DİĞER TEKNOLOJİLERDEKİ GELİŞMELERİN DRON TEKNOLOJİLERİNE ETKİLERİ
Mevcut sistemlere yeni teknolojilerin adaptasyonu ve birlikte kullanımıyla eski sistemimizin performansını yükseltmek mümkündür. İHA’ların tarihçesinde de görüleceği üzere radyo sinyallerinin kullanılması, ilk dron örneklerinde uzaktan kontrol yeteneği kazandırmış, yeni sensörlerin ilavesiyle dronların kullanım alanları genişletilebilmiştir. Birleşmiş Milletler 2021 yılı UNCTAD Teknoloji ve İnovasyon Raporuna8 göre içinde bulunduğumuz inovasyon sürecinin en önemli 11 teknolojisinden biri de Dronlardır. Diğer teknolojiler ise;
- Yapay zeka (AI)
- Nesnelerin interneti (IoT)
- Büyük veri (Big Data)
- Blok Zinciri (Blockchain)
- Üç Boyutlu Baskı (3D Printing)
- Robotik Robotlar (Robotics)
- Gen Düzenleme
- 5G teknolojisi
- Nanoteknoloji
- Güneş Pilidir
Günümüzde bu teknolojilerin neredeyse tamamının birbiriyle etkileşim içerisinde olduğu, çeşitli modellemelerin içinde birden fazla teknolojinin birlikte kullanıldığı görülmektedir. Örneğin “Akıllı Limanlarda” AI, IoT, Büyük Veri, 5G ve Dronlar aynı anda kullanılabilmektedir. Böylelikle “teknolojik sinerji” etkisi yaratılarak, limanların performans ve verimliliğini önemli ölçüde artırmak mümkün olmuştur. Konuya Dron teknolojileri açısından baktığımızda, olası bir modelleme olarak, gövdesi, pervanesi ve bazı motor parçalarının önemli bir kısmı 3D yazıcı ile üretilmiş, Yapay Zeka ve Nesnelerin İnterneti teknolojileriyle donatılmış, Güneş pili ile menzili bugünkü İHA sınırlarının çok üzerine çıkarılmış, 5G teknolojisi ile topladığı büyük verileri çok süratli bir şekilde işleyip aktarabilen ve gönderildiği noktada robotik özellikleri ile teknik müdahalede bulunabilen bir dronun bir çok sektörde “oyun değiştiren” (game changer) bir teknolojik gelişme olabileceği kesindir.

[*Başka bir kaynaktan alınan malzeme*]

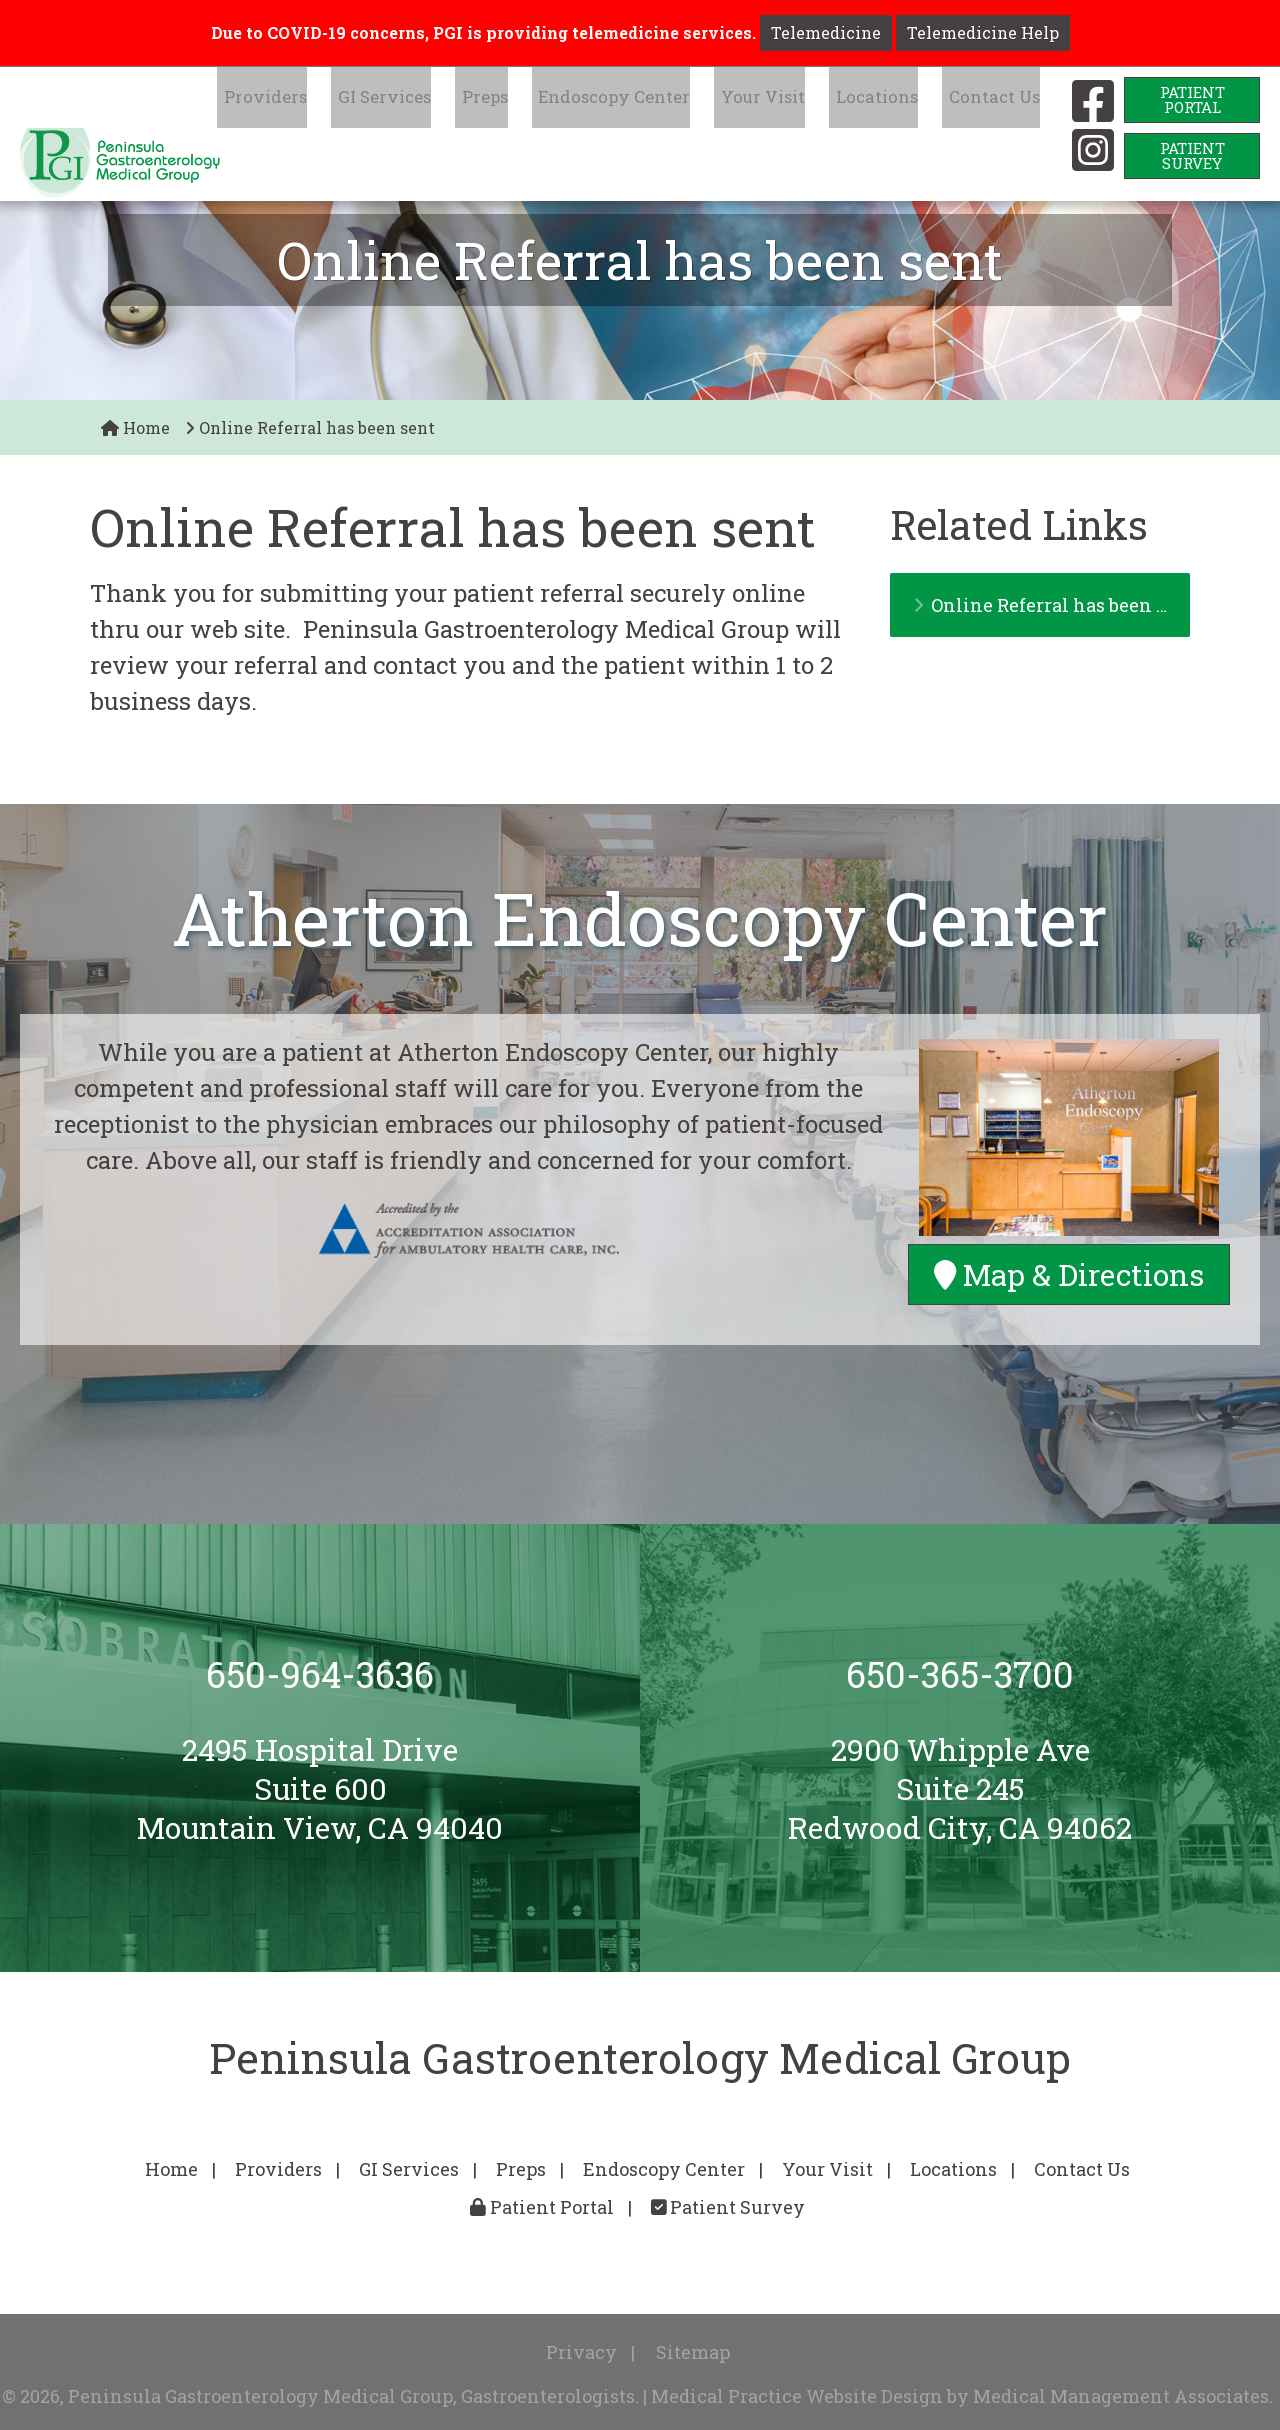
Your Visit (786, 99)
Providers (332, 99)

Başta dron teknolojisi olmak üzere gelişen teknolojilerin üretimi, ekonomideki pazar payı ve bilimsel katkısı dikkatle takip edilmesi gereken diğer konulardır. Günümüzde bu teknolojileri büyük ölçüde Amerika Birleşik Devletleri, Çin ve Fransa tarafından sağlanmaktadır. Teknolojilerin her biri için mevcut patentlerin ve bilimsel yayınların %70’i söz konusu ülkeler tarafından yapılmaktadır. Ticari insansız hava araçlarının fiyatları 50 ila 300.000 ABD Doları arasında değişirken, dron pazarındaki büyüme daha mütevazıdır. Pazar geliri 2017’de 69 milyar dolardı ve 2023’te 141 milyar dolara ulaşması beklenmektedir. Ayrıca dron teknolojilerindeki gelişmeler mevcut ve yeni iş alanlarında birçok istihdam yaratmaya adaydır. Yapılan çalışmalarda, 2025’e kadar Amerika Birleşik Devletleri’nde dron kullanılan 100.000’den fazla yeni iş sahası oluşması beklenmektedir. Sonuç olarak; teknolojiler geliştikçe dronların yeteneklerinin ve kullanım alanlarının da gelişeceği açıktır. Dronların taşıma kapasiteleri, harekât yarıçapları arttıkça, kontrol ve uçuş güvenlik sistemleri daha güvenli ve dengeli hale geldikçe birçok sektörde kullanımı yaygınlaşacaktır. Bu durum bir kısım hizmet sektöründe iş gücü tasarrufu sağlarken, diğer taraftan gelişen İHA teknolojilerinin kontrolü ve yeni kullanım yerlerinde çeşitli istihdam olanakları da yaratabilecektir.
Yeni teknolojiler açısından bakıldığında; Dronlar mevcut teknolojilerin son kullanıcısı gibi görülse de ihtiyaçlarla yönlendirilen teknolojik inovasyonun gelişiminde önemli bir araçtır. Zira bir dronu daha uzak bir mesafeye, daha güvenle taşımak için geliştirilen teknolojiler, başka projelerde de farklı amaçlarla kullanılabileceği gibi, son teknoloji dronun kullanıldığı görevde ortaya çıkan yeni ihtiyaçlar ve eksiklikler yeni teknolojik gelişmelerin başlangıç noktası olacaktır. Dronları Mars yüzeyinde uçuran teknolojiler, bu dronlar sayesinde Mars’ta yapılan yeni keşifleri ve bu keşiflerde yeni teknolojik gelişmeleri ortaya çıkaracaktır. Teknolojinin çağımızda katlanarak artmasını sağlayan da işte bu “çığ etkisi”dir.